There is an urgent need for international guidelines that allow food manufacturers to provide food allergy sufferers with better information, according to research organisation TNO.

Current rules establish a list of 14 food allergens which have to be indicated on pack whenever they, or ingredients made from them, are used at any level in pre-packed foods. The list includes cereals containing gluten, crustaceans, molluscs, eggs, fish, peanuts, nuts, soybeans, milk, celery, mustard, sesame and lupin.

However, according to TNO, issues arise when tiny amounts of allergenic ingredients find their way into products through cross-contamination or raw materials.

“Because of that companies cannot be absolutely sure they have excluded allergens, which has led to the use of voluntary precautionary warnings such as 'may contain traces of milk' or 'produced in a factory where peanuts are also processed',”​ Geert Houben, business line manager food safety with TNO, told FoodNavigator.

He added: “These are being used so often they have little information value and people ignore them.”

The answer, he believes, is to develop international guidelines with action levels for each allergen, so that broadbrush precautionary warnings can be replaced by more uniform and transparent risk information.

“We need to set quantitative action limits that give clear and transparent guidance to food manufacturers as to when they should mention a possible cross-contamination and when they shouldn’t. In practice if there was incidental contamination with an allergen, that would mean the manufacturer would need to assess the situation and estimate the maximum concentration of allergen in the food. If it was below the limit, they would need to trust the risk was small enough to ignore.”

TNO has conceived risk assessment methodologies and a database of food allergen susceptibility data which it claims have ‘opened the way’ for the development of risk assessment guidelines.

“For the major allergens we can now estimate the number of people that may have an allergic reaction if a certain quantity of allergens is contained in a food product as well as the maximum amount of allergen that a food product may contain without it being a risk,”​ said Houben.

These tools are being used by the expert working group ‘From thresholds to Action Levels’ which was formed by the International Life Sciences Institute (ILSI) to develop quantitative limits for use across industry for the presence of unintended allergenic constituents in products.

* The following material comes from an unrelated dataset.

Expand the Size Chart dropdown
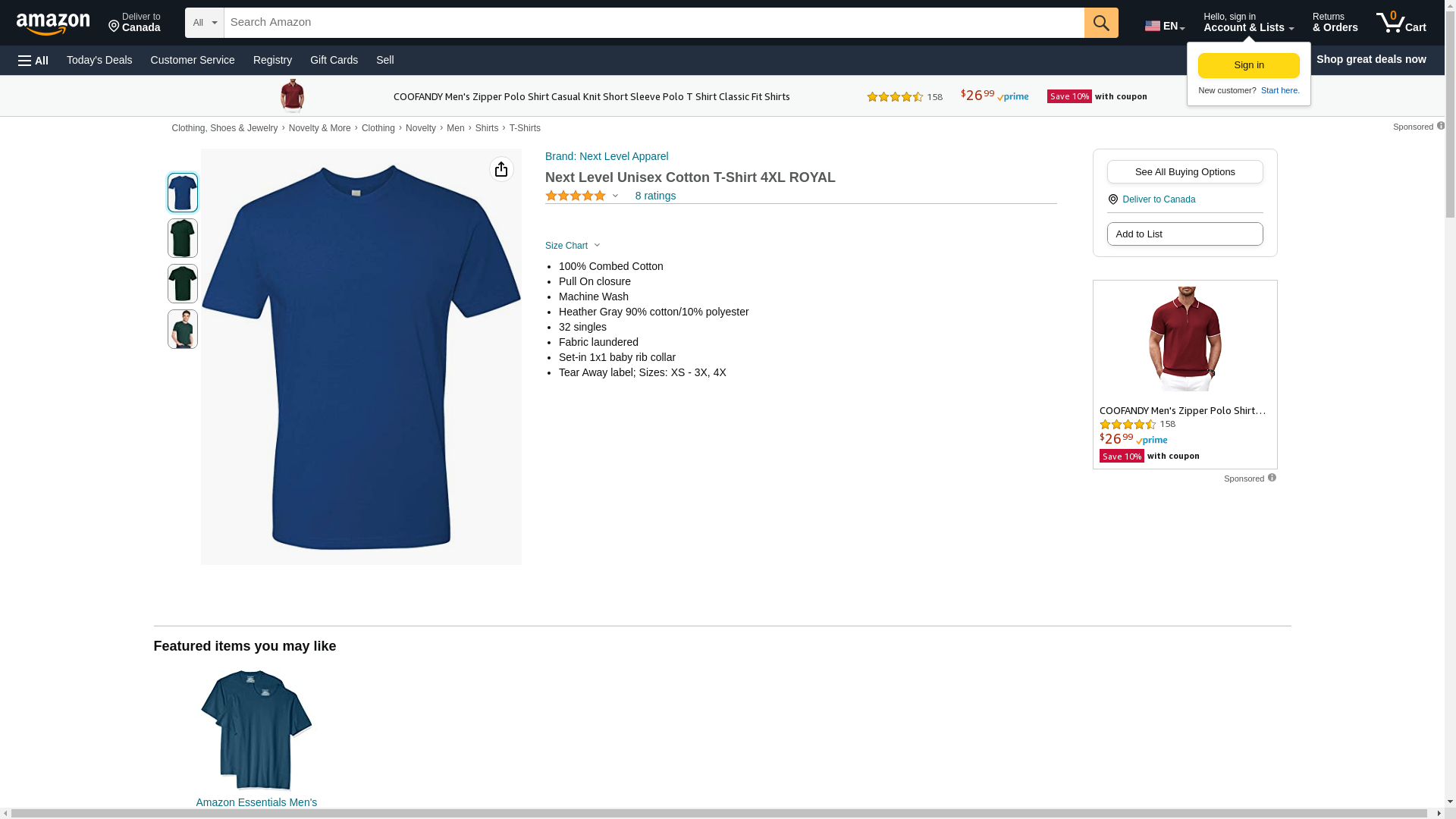The width and height of the screenshot is (1456, 819). click(x=573, y=246)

The group is chaired by René Crevel, science leader, allergy and immunology, of Unilever, who told FoodNavigator: “We know from our own research that the current situation has driven consumers who suffer from allergies to take risks, in other words, try out products with the ‘may contain’ label on. This is why we are working to establish limits. Our ultimate goal is to provide safe foods for allergen sufferers and enable them to make informed food choices as well as providing consistency throughout the supply chain.”